Wstalismy dzielnie wczesnie rano 5:30!!!, aby znów zobaczyc rybaków w akcji na plaży... niestety – pogoda nie dopisała, była mgła, nie było rybaków i nie było ładnego wschodu słońca... ruszylismy więc dzielnie na kawkę.
Na dzis zaplanowalismy wypożyczenie skuterów i zwiedzanie pobliskich plaży i wiosek, wymeldowalimy się z hotelu, zostawilismy tam bagaże i ruszylismy na poszukiwanie skuterów. Hotel „Colva Beach resort” - standard jak widać na załączonym obrazku, warto mieć swoją kłódke, wtedy trochę bezpieczniej czujemy się z zostawianymi w pokoju rzeczami. Pokój kosztował 1000inr – moim zdaniem za dużo, ale nie było mnie w momencie ustalania ceny, więc musialam przystać na warunki.
Na Goa skutery znajdą was same – więc dużo szukać nie trzeba – taxówkarz zabiera nas do auta i wozi po pobliskich wypożyczalniach (taxi free of charge). Uzbieralismy w końcu 4 skutery (trzeba się mocno targować i przypilnować żeby wlali tyle benzyny za ile płacimy – leją z butelek więc łatwo sprawdzić).
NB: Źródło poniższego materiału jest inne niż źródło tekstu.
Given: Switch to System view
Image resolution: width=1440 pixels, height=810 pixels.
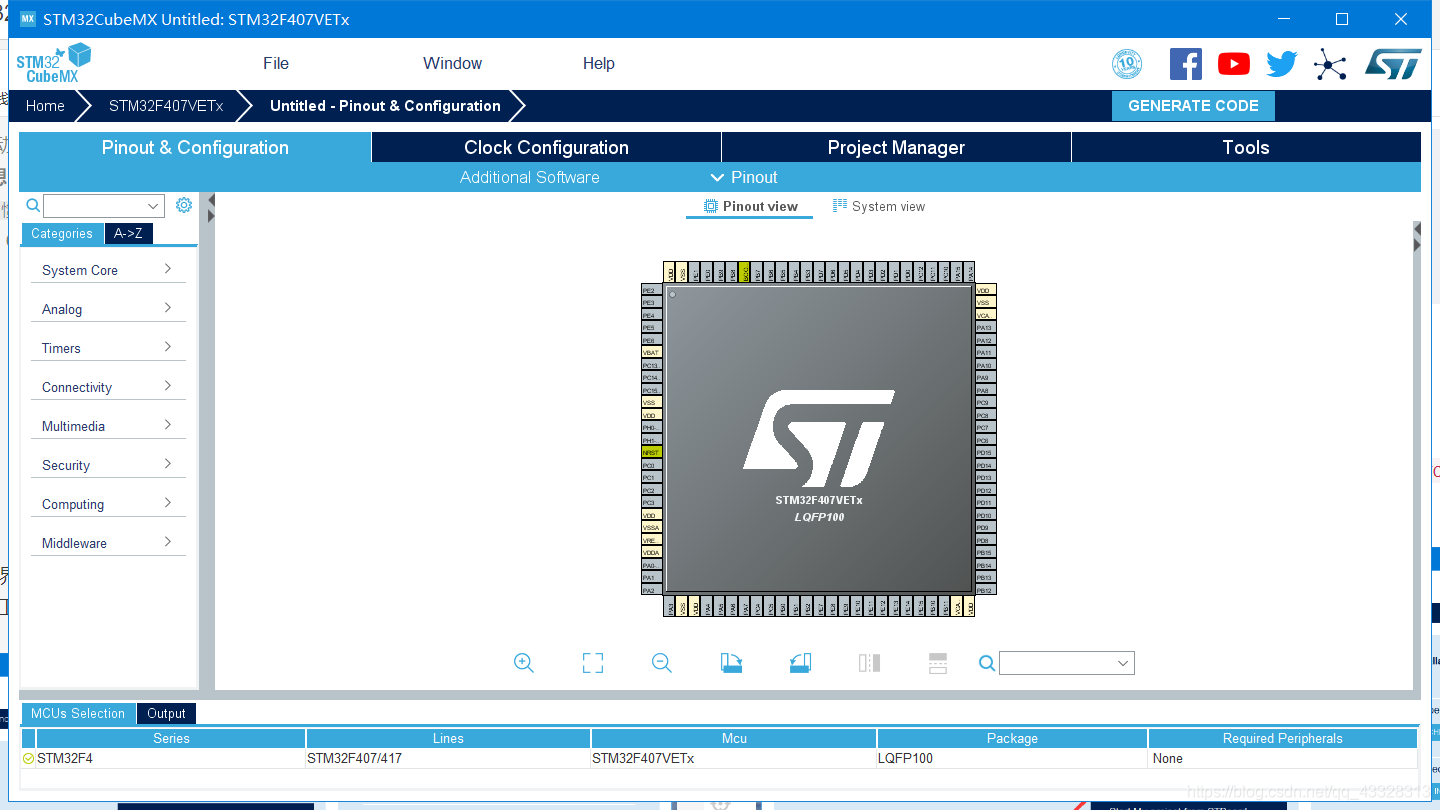Looking at the screenshot, I should 878,206.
Skutery naprawdę warto wypożyczyć – mimo moich początkowych obaw (nigdy nie jeździłam skuterem) było swietnie (pomijam oparzenie nogi wydechem grml). Zasad drogowych nie ma chyba żadnych, może poza koniecznoscia poruszania się głównie po lewej stronie – PO LEWEJ!! - chociaż nie zawsze rzeczywiście tak to się odbywa. skrzyżowania to też zagadka, a rondo to już całkowity kosmos. Wydaje mi się jednak że hindusi widząc białą twarz troszke odpuszczają. AHA – i koniecznie trzeba używać klaksonu: wyprzedzasz – sygnał, ciebie wyprzedzają – sygnał, zakręt – sygnał, rondo – sygnał, witamy się – sygnał.... i tak cały czas :D
Zwiedzilismy północne plaże aż do Majorda Beach i wszystkie są dużo lepsze i ładniejsze niż Colva.